Geospatial modelling of rainfall erosivity in the humid tropics using remotely sensed data

Intense rainfall events characterise the humid tropical small island developing states (HuT-SIDS). Therefore, appropriate computation of rainfall erosivity is essential in predicting soil loss in the face of climate change. The rainfall erosivity index is calculated using kinetic energy and rainfall intensity of individual storm events requiring data that are often unavailable in HuT-SIDS. The objectives of our study were: (i) to investigate event-based rainfall erosivity using two erosive rainfall indices; and (ii) to create iso-erodent lines using Global Precipitation Measurement Integrated Multi-satellite Retrievals (GPM IMERG). We developed a Storm Event Tool (SE-TOOL) in the ArcGIS environment using Python scripts to automate the processing of sub-hourly precipitation data. The methodological approach integrated Python Scripts, Model Builder, geostatistical analytics and GPM IMERG data to calculate the erosivity indices, offering a novel approach to soil loss modelling.
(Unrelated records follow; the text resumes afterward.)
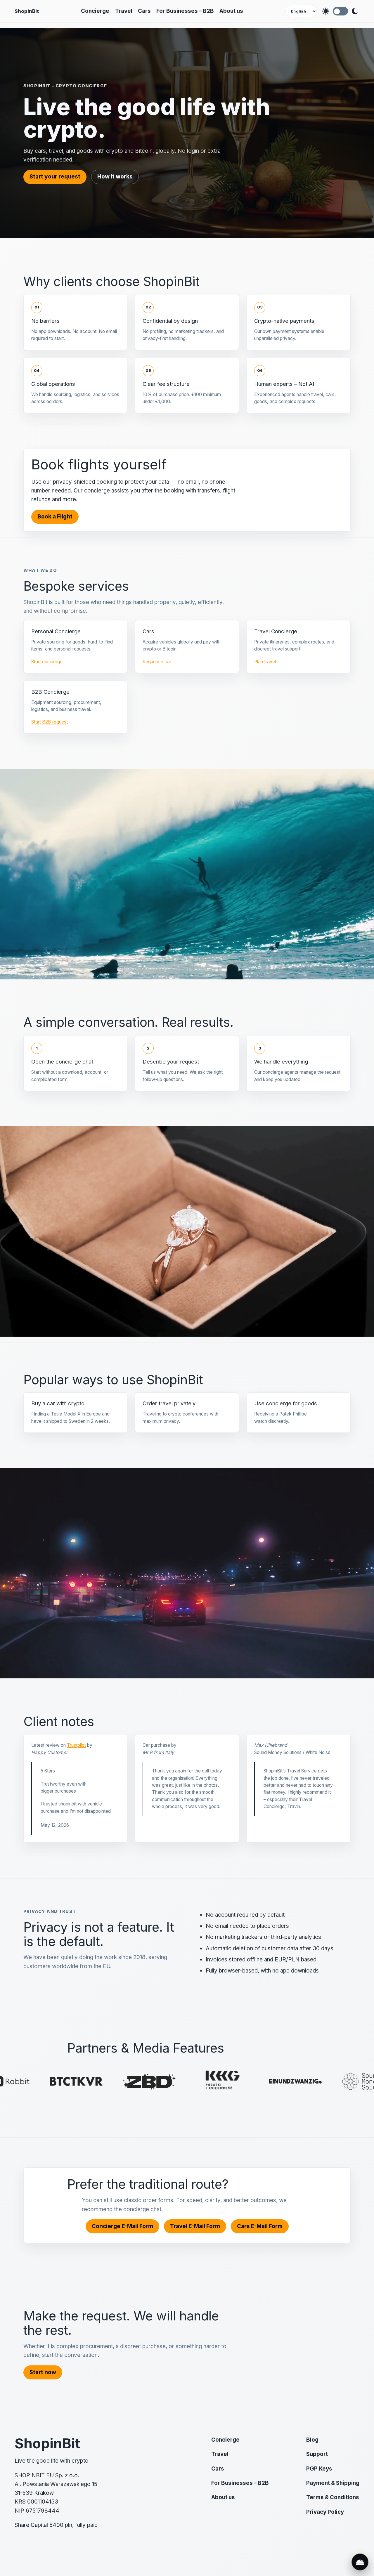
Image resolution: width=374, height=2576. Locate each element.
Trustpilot (76, 1745)
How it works (115, 176)
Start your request (55, 176)
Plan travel (265, 662)
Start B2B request (49, 722)
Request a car (157, 662)
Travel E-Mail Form (195, 2226)
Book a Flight (54, 516)
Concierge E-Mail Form (122, 2226)
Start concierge (47, 662)
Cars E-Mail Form (260, 2226)
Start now (43, 2372)
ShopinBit (27, 11)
The results showed that the mean EI30 index, the product of total storm kinetic energy (E) and its maximum continuous 30-min intensity (I30), was 5080 MJ-mm-/ha-h. The Kinetic Energy greater than 25 mm (KE >25) index, recorded a mean erosivity of 1928 MJ/ha. The difference between the GPM IMERG and the Automated Weather Station was not significant (t (30) = 2.07; p < 0.05, 0.67). EI30 was determined to be the more appropriate erosivity index for predicting soil loss in the HuT-SIDS. The integration of higher temporal and spatial resolution data and including all storm events above the 0 mm threshold, increased the model accuracy, providing baseline data for soil erosion risk assessment.